The values in the transition matrix describe the probability that a driver will move to Grid Cell Y given that the driver is currently in Grid Cell X.

By using this type of transition matrix, the simulation can predict which cell the open driver is likely to move to next. After that, the simulation randomly selects a location inside that cell and assigns it as the destination of the open driver. Figure 6, below, demonstrates this process:

Figure 6. This flowchart begins at a leaf node, uses a map to explain how the simulation fetches an identifiable grid cell to pinpoint a driver, moves to another highlighted map to show how the simulation calculates driver movement probabilities with a transition matrix, and ends with a third map to show how the simulation selects a location as the driver’s destination. This is our tree-based stochastic model for predicting driver destination.

 

Once the simulator predicts an open driver’s destination, it estimates the driver’s route and speed, then moves the driver to the destination.

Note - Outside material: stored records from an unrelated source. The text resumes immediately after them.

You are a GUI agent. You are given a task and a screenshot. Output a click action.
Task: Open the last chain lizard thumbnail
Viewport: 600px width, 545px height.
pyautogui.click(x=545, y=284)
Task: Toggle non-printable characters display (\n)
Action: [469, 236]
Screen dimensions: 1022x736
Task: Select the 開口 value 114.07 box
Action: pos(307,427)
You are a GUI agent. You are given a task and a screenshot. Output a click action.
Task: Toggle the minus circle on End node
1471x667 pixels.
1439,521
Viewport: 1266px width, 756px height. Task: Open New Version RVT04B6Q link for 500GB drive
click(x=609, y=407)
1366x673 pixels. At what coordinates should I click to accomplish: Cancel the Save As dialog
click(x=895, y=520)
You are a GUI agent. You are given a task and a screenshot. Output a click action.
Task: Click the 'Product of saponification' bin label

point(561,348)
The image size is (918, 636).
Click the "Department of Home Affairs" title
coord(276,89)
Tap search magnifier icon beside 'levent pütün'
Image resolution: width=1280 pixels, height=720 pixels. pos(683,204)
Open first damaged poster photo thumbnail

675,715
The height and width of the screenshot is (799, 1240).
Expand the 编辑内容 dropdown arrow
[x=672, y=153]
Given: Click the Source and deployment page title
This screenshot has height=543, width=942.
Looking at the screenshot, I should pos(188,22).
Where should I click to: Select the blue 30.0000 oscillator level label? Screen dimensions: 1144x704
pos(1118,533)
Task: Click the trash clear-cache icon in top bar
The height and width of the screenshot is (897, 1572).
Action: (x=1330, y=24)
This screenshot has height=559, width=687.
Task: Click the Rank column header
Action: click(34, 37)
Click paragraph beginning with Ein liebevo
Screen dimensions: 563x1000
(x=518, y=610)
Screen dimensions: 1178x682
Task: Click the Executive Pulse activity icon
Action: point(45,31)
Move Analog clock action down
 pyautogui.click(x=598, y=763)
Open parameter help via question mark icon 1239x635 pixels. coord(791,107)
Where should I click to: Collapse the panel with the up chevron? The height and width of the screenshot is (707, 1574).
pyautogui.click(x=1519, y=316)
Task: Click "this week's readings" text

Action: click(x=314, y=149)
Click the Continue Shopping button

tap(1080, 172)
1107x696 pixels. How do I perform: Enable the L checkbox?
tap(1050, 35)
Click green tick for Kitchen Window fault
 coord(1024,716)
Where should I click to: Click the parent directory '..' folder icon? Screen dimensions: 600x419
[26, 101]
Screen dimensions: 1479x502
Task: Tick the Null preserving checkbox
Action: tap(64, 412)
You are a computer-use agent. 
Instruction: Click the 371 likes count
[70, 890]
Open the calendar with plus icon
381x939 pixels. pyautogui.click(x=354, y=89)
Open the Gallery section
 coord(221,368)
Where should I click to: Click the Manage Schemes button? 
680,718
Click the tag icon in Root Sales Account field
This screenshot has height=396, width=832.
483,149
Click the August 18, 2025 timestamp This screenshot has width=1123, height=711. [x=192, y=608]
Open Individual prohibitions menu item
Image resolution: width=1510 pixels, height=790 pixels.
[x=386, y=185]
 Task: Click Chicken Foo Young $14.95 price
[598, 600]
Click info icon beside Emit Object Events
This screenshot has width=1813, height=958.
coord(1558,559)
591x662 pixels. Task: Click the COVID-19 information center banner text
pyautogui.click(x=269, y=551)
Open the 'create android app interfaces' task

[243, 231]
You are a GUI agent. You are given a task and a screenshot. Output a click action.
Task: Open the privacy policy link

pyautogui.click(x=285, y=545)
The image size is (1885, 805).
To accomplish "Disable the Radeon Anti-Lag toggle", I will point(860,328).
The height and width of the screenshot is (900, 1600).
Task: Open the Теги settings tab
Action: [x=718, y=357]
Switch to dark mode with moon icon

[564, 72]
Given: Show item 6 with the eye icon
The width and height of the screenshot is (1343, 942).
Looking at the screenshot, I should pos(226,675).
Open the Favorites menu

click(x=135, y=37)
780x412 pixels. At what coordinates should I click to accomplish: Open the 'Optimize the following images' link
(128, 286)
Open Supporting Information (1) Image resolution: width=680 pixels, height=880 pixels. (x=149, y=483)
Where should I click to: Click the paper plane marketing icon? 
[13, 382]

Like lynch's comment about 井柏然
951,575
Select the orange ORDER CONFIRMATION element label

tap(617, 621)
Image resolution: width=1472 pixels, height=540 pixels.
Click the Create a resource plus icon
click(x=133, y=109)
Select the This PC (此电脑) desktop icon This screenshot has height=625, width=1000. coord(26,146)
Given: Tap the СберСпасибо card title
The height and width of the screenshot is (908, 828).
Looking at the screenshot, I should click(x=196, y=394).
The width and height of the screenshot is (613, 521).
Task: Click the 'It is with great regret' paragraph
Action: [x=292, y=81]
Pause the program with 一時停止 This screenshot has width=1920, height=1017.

One key difference between on-trip and off-trip drivers is that open drivers might change their status (go offline/be dispatched) while driving to their destinations.

Using the hybrid driver movement model, our Marketplace Simulation Platform gains an accurate approximation of driver distribution in the real world. We have compared the distributions with real-world distributions using the same algorithms. Figure 7, below, shows the peak hour driver distribution comparison:

Figure 7. The map on the left highlights areas where drivers are distributed in the real world. The map on the right simulates driver distribution in the same area. Due to the accuracy of our simulation, the maps are nearly identical.

 

How simulation helps us experiment with matching algorithms

Uber’s platform connects riders and drivers in real-time by using matching algorithms that optimize for various factors, including ETA, routing, user locations, trip preferences, and price.

Based on recent research, ride-sharing programs often use large-scale combination algorithms to optimize user matching. However, as ride-sharing needs diversify, these algorithms must take  more and more factors into account. To accommodate the increasing complexity of matching, our team integrated machine learning (ML) models into the optimization algorithms to increase simulation throughputs. We used a combination of a recommendation system and maximum bipartite matching. We’ve depicted our entire workflow in Figure 8, below:

Figure 8. The top half of this image represents the recommendation system, which narrows down and ranks drivers through a few steps. The flowchart for the recommendation system begins by finding all possible drivers for each rider, narrowing driver options down to hundreds, generating links, narrowing driver options down to dozens, then, when there are fewer than ten, ranking them. Once this process is complete, an arrow shows these recommendations moving into the matching phase. At first, the algorithm may link multiple riders to a single driver, but with our maximum bipartite matching algorithm, we pair up individual drivers with single riders.

 

In our matching solution, the recommendation system suggests a few drivers per rider with scores for each pair. Based on the recommendation results, we construct a bipartite graph with weighted edges, which matches one driver with a single rider. We used the maximum bipartite matching algorithm to solve this problem efficiently.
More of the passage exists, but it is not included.